Cladistics is a technique for working out the “family tree” of a set of organisms. It works by the logic that, if groups B and C have more similarities to each other than either has to group A, then B and C are more closely related to each other than either is to A. Characteristics which are compared may be anatomical, such as the presence of a notochord, or molecular, by comparing sequences of DNA or protein. The result of a successful analysis is a hierarchy of clades – groups whose members are believed to share a common ancestor.

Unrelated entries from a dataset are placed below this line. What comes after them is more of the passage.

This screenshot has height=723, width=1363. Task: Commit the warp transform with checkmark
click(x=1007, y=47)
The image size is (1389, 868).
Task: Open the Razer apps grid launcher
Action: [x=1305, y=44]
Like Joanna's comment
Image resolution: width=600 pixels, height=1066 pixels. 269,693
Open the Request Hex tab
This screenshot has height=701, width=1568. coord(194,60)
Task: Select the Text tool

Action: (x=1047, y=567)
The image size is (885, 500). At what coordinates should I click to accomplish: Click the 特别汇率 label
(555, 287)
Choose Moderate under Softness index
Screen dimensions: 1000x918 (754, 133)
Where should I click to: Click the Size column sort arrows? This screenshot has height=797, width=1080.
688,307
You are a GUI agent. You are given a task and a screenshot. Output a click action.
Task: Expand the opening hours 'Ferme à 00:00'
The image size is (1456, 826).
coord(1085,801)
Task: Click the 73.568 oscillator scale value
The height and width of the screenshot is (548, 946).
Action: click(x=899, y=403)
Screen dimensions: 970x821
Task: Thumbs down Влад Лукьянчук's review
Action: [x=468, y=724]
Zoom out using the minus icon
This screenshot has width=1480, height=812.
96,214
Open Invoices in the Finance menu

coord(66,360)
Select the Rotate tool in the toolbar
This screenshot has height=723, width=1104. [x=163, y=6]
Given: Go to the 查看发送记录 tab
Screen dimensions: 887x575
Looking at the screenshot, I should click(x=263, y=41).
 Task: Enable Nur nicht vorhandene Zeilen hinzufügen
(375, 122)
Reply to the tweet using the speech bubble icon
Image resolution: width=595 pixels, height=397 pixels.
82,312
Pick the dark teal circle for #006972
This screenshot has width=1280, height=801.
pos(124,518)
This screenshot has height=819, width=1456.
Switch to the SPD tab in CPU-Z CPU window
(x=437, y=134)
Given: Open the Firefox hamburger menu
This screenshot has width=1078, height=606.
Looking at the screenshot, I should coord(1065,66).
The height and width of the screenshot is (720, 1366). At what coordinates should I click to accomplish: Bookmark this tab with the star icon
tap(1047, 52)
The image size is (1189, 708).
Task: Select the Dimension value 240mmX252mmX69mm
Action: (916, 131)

The cladistic technique is sometimes fallible, as some features, such as wings or camera eyes, evolved more than once, convergently – this must be taken into account in analyses.

From the relationships, it may be possible to constrain the date that lineages first appeared. For instance, if fossils of B or C date to X million years ago and the calculated "family tree" says A was an ancestor of B and C, then A must have evolved more than X million years ago.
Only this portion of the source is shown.